Include the generated header file in your source code and use it. That’s all!

#include "model.pg.hh" ... // create and populate an object Person person1; person1.name = "이주영"; person1.age = 32; person1.pets.push_back("티그"); // JSON serialization std::string json; if (!person1.serialize(json)) std::cerr << "Error" << std::endl; // JSON deserialization Person person2; if (!person2.deserialize(json)) std::cerr << "Error" << std::endl; else std::cout << person2.name << std::endl; // JSON deserialization with parameters and error information (optional) Person person3; protogen_3_0_0::Parameters params; if (!person3.deserialize(json, &params)) std::cerr << "Error: " << params.error.message << " at " << params.error.line << ':' << params.error.column << std::endl; else std::cout << person3.name << std::endl; ...

Compile the program as usual. In the example above, the output would be:

{"name":"이주영","age":32,"pets":["티그"]} 이주영 이주영

Types generated by protogen compiler contain helper functions like clear, empty and comparison operators.

Supported proto3 options

These options can be set in the proto3 file:

  • obfuscate_strings (top-level) – Enable string obfuscation. If enabled, all strings in the C++ generated file will be obfuscated with a very simple (and insecure) algorithm. The default value is false. This option can be used to make a little difficult for curious people to find out your JSON field names by inspecting binary files.
  • number_names (top-level) – Use field numbers as JSON field names. The default value is false. If enabled, every JSON field name will be the number of the corresponding field in the .proto file. This can reduce significantly the size of the JSON output.
  • transient (field-level) – Make the field transient (true) or not (false). Transient fields are not serialized/deserialized. The default value is false.
  • cpp_use_lists (top-level) – Use std::list (true) instead of std::vector (false) in repeated fields. This gives best performance if your program constantly changes repeated fields (add and/or remove items). This option does not affect bytes fields which always use std::vector. The default value is false (i.e. use std::vector).
  • name (field-level) – Specify a custom name for the JSON field, while retaining the C++ field name as defined in the message. If no custom name is provided, the JSON field and the C++ field name will be the same.

Features

Supported field types:

  • messages (see Limitations)
  • repeated
  • optional - Fields are always optional, but the syntax is accepted for completeness.
  • double, float
  • int32, sint32, uint32, fixed32, sfixed32
  • int64, sint64, uint64, fixed64, sfixed64
  • bool
  • string
  • bytes
  • any
  • oneof - The compiler do not actually supports it, but you can have a similar behavior by calling empty to check whether a field is present.
  • map

Proto3 syntax features:

  • Line and block comments
  • Packages
  • Imports
  • Options
  • Nested messages
  • Enumerations

Type mapping

The following table maps proto3 types with their corresponding C++ types in generated code.
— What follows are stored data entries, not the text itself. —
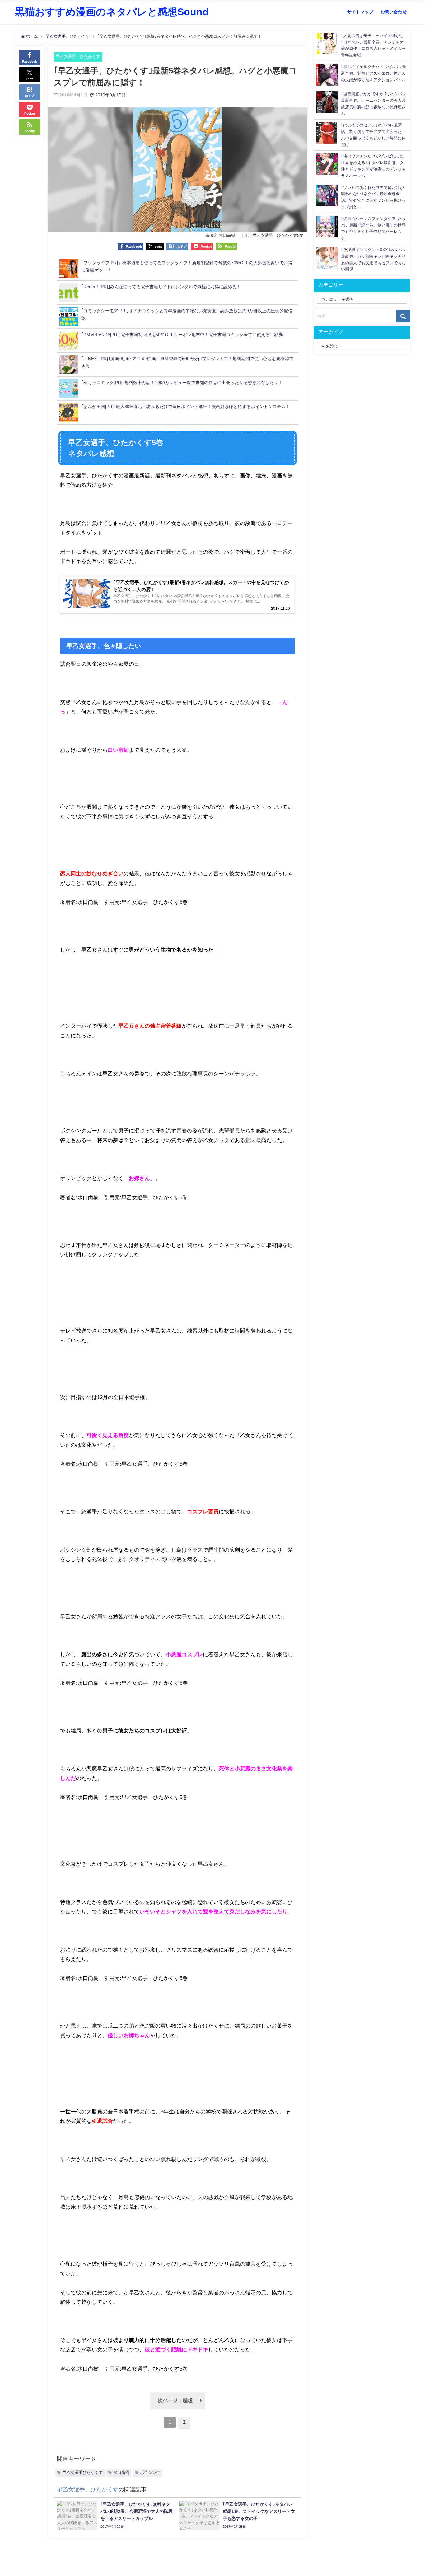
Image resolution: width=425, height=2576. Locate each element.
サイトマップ (360, 12)
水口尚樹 (121, 2472)
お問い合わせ (394, 12)
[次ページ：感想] (177, 2407)
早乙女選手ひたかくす (82, 2472)
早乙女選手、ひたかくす (78, 56)
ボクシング (150, 2472)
In the namespace protogen_x_y_z, the part x_y_z will be replaced by the current version number.

proto3 C++
message class
repeated std::vector or std::list
double protogen_x_y_z::field<double>
float protogen_x_y_z::field<float>
int32 protogen_x_y_z::field<int32_t>
sint32 protogen_x_y_z::field<int32_t>
uint32 protogen_x_y_z::field<uint32_t>
int64 protogen_x_y_z::field<int64_t>
sint64 protogen_x_y_z::field<int64_t>
uint64 protogen_x_y_z::field<uint64_t>
fixed32 protogen_x_y_z::field<uint32_t>
fixed64 protogen_x_y_z::field<uint64_t>
sfixed32 protogen_x_y_z::field<int32_t>
sfixed64 protogen_x_y_z::field<int64_t>
bool protogen_x_y_z::field<bool>
string protogen_x_y_z::string_field
bytes std::vector<uint8_t>

Some considerations:

  • optional is accepted only for compatibility since everything is always optional in protogen and all field types have the empty function to check its presence.
  • Exact precision for 64-bit integers (e.g. int64, uint64) is guaranteed only when using up to 53 bits, since JSON numbers are always IEEE-754 doubles.
  • C++ integer types are defined by <cstdint>.

Limitations

These are the current limitations of the implementation. Some of them may be removed in future versions.

Proto3 parser:

  • Circular references are not supported;

License

The library and the compiler are distributed under Apache License 2.0.

Code generated by protogen compiler is distributed under The Unlicense, but it depends on Protogen code which is licensed under Apache License 2.0.